Own brand retailers may draw encouragement from the report. It was found that many consumers perceived own brand goods to be as good as the manufacturer brand owner’s products, for example, and took loppers to the latter’s market share.
There is less cause for optimism for brand owners. The report’s authors highlight that the legal position of lookalikes in England and Wales is unclear. It is arguable that certain lookalikes are already unlawful under the Consumer Protection from Unfair Trading Regulations 2008. However, if so, the Unfair Commercial Practices Directive (2005/29/EC) (UCPD) will prevent any more restrictive legislation being passed for the time being. In addition, enforcement of the UCPD is the responsibility of the Office of Fair Trading and Trading Standards who, as the report commented, are unwilling to commit their already overstretched resources to what they consider to be a business-to-business issue. Accordingly, unless there are grounds to claim for trade mark infringement under the Trade Marks Act 1994, brand owners must rely on the common law tort of passing off if they are to bring a claim against a lookalike retailer.

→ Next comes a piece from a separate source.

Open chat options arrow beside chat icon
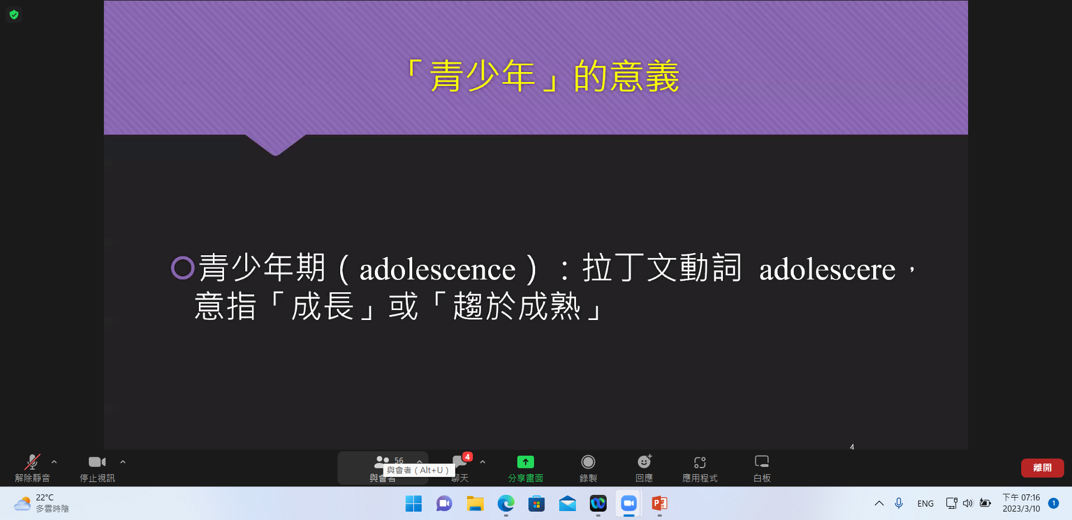The height and width of the screenshot is (520, 1072). click(x=483, y=462)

Broadly, there are three requirements which a brand owner must satisfy in order to claim under passing off:
(1) sufficient goodwill attaches to the packaging of their product;
(2) the lookalike is likely to cause confusion between the brand owner’s product and the lookalike; and
(3) the brand owner has suffered loss as a result of the confusion.
Unfortunately for brand owners the requirement for confusion is difficult to establish, in part because consumers tend not to complain about low-priced products. Indeed, the report pointed out that ‘most claimants in lookalike cases do not fare very well.’ These difficulties were highlighted in the most recent parliamentary debate on the Intellectual Property Bill but it is as yet unclear when that legislation will reach the statute books or whether a private right of action to challenge lookalikes will be included at all.

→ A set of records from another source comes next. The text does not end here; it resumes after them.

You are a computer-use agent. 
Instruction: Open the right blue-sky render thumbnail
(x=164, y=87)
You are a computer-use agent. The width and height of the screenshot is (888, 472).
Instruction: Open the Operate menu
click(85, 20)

Until such time as new legislation is passed, brand owners should ensure they have comprehensive brand protection through the registration as trade marks of the colour combination and shape of their packaging, their logo and any iconography to minimise the scope for their rights to be exploited. On the other hand, notwithstanding the evidential difficulties in bringing claims for passing off, retailers should ensure they take proper advice before considering the production of any potentially lookalike product.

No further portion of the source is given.